* ABOUT THIS TASK *
Could you transcribe the records below exactly, leaving out every picture?

--- RECORD EXCERPTS ---

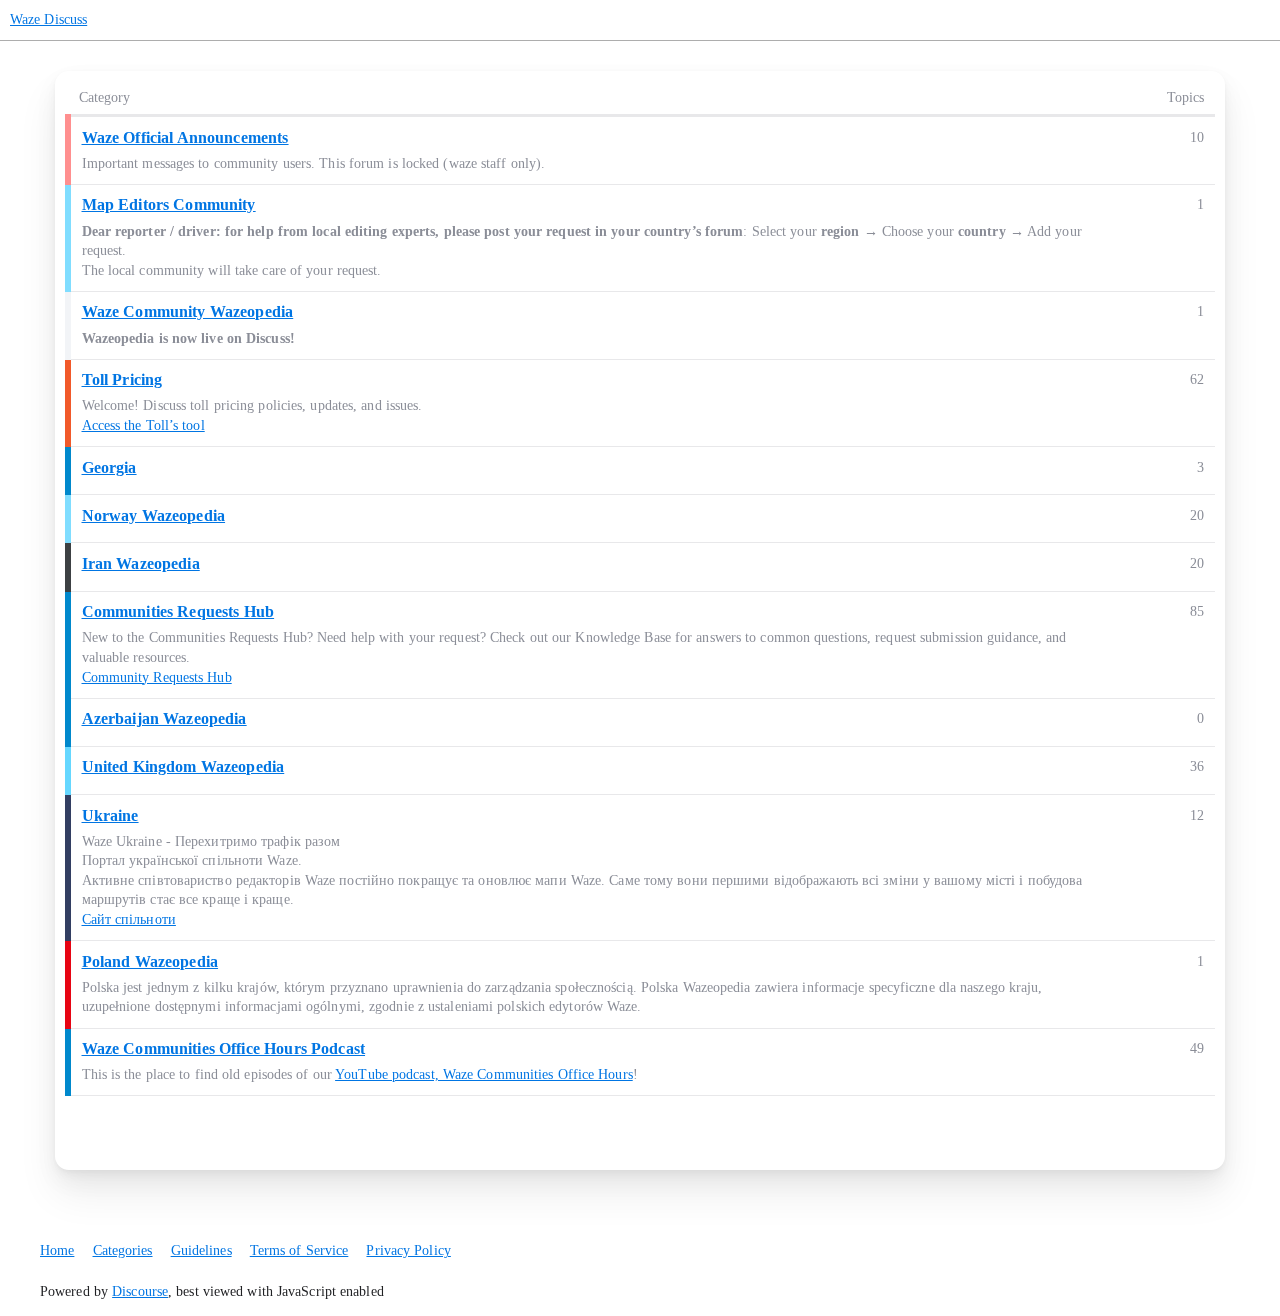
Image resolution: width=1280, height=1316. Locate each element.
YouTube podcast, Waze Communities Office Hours (484, 1074)
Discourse (140, 1291)
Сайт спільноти (129, 919)
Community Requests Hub (157, 677)
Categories (123, 1250)
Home (57, 1250)
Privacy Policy (408, 1250)
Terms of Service (299, 1250)
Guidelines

---

* OUTPUT OF THE TASK *
Image resolution: width=1280, height=1316. Locate each element.
YouTube podcast, Waze Communities Office Hours (484, 1074)
Discourse (140, 1291)
Сайт спільноти (129, 919)
Community Requests Hub (157, 677)
Categories (123, 1250)
Home (57, 1250)
Privacy Policy (408, 1250)
Terms of Service (299, 1250)
Guidelines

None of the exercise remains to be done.